Dyslipidemia is renowned as a prominent risk factor for the development of atherosclerosis and associated cardiovascular diseases such as formation of plaques in arteries, atherosclerosis, myocardial infarction, sudden coronary death, stable angina and unstable angina. CAD may be due to dysfunctional mutations in lipoproteins or lipoprotein-related genes. Lipoprotein lipase (LPL) plays an important role in lipid metabolism. Our aim of the present study is to determine the association and prediction of risk cases by using atherogenic indices and Hind-III LPL gene polymorphism.
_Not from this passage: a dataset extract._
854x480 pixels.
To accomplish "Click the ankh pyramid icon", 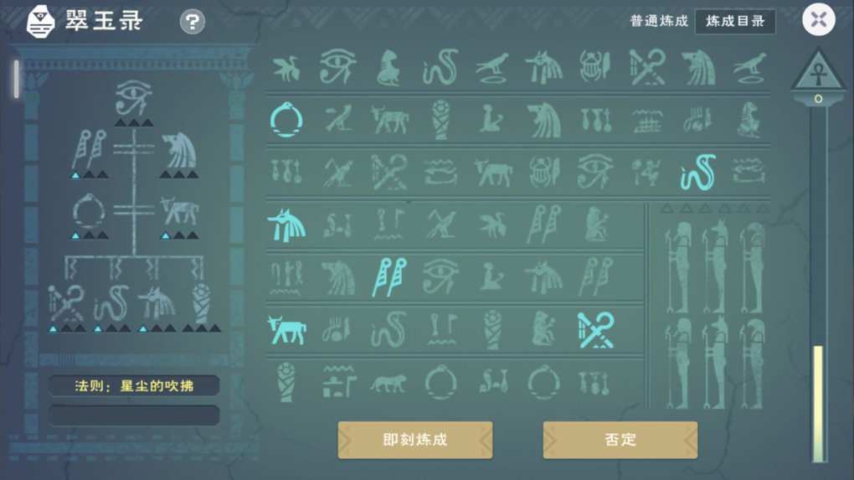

Atherogenic indices are a powerful indicator to predict the risk of coronary artery diseases. The atherogenic indices of CAD negative and positive are CRI-I (4.68±0.08; 6.46±0.12), CRI-II (3.03±0.06; 3.99±0.15), TG/HDL-c (3.27±0.19; 7.40±0.62), AIP (0.45±0.02; 0.81±0.03) and AC (3.68±0.08; 5.39±0.13) observed respectively. These results indicate atherogenic indices are may be useful for identifying an individual at higher risk of cardiovascular disease in the clinical practices especially and not markedly deranged or in centers with insufficient resources to predict the CVS risk. In the case of Hind-III LPL gene polymorphism; TT genotype frequency was found to be significantly higher in CAD positive subjects than the controls and CAD negative subjects. More than threefold was increased risk for CAD development under the codominant model. Correspondingly, the T allele frequency of intron 8 T >G polymorphism was elevated in CAD positive subjects (95 % CI; 2.19 (1.28- 3.75) p=0.003) compared to controls. LPL intron 8 T >G gene polymorphism (rs320) results support the above data; T allele (H+) was associated with various cardiovascular risks such as positively correlated with carotid artery atherosclerosis, higher risk of myocardial infarction and higher plasma triglycerides and lower HDL-cholesterol.